## Supplied data:
+--

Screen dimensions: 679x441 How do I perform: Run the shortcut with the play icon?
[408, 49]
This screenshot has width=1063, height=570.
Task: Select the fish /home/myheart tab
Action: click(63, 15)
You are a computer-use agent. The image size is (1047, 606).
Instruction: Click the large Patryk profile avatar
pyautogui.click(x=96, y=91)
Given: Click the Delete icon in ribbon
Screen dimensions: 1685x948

+--

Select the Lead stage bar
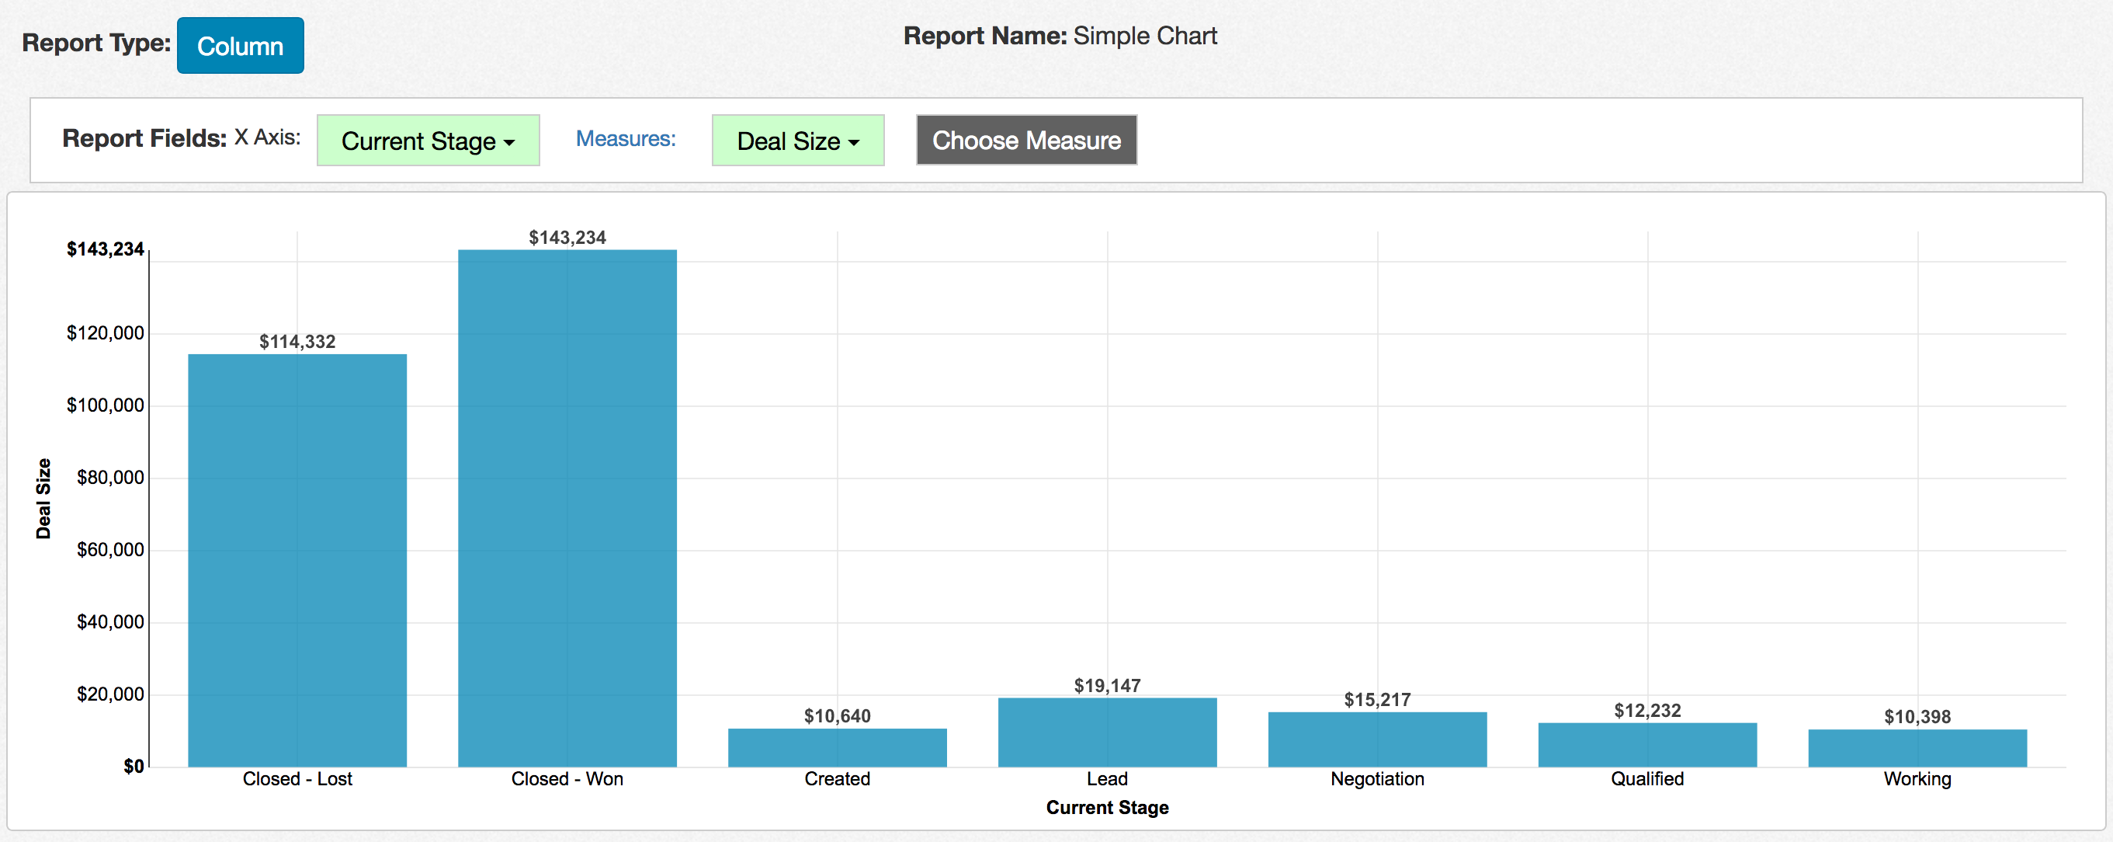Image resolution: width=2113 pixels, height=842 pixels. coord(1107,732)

+--

## Problem:
Return a word-for-word copy of the lines above from the one holding "Screen dimensions: 679x441" through the one holding "Screen dimensions: 1685x948", with both of them included and nothing besides.

## Answer section:
Screen dimensions: 679x441 How do I perform: Run the shortcut with the play icon?
[408, 49]
This screenshot has width=1063, height=570.
Task: Select the fish /home/myheart tab
Action: click(63, 15)
You are a computer-use agent. The image size is (1047, 606).
Instruction: Click the large Patryk profile avatar
pyautogui.click(x=96, y=91)
Given: Click the Delete icon in ribbon
Screen dimensions: 1685x948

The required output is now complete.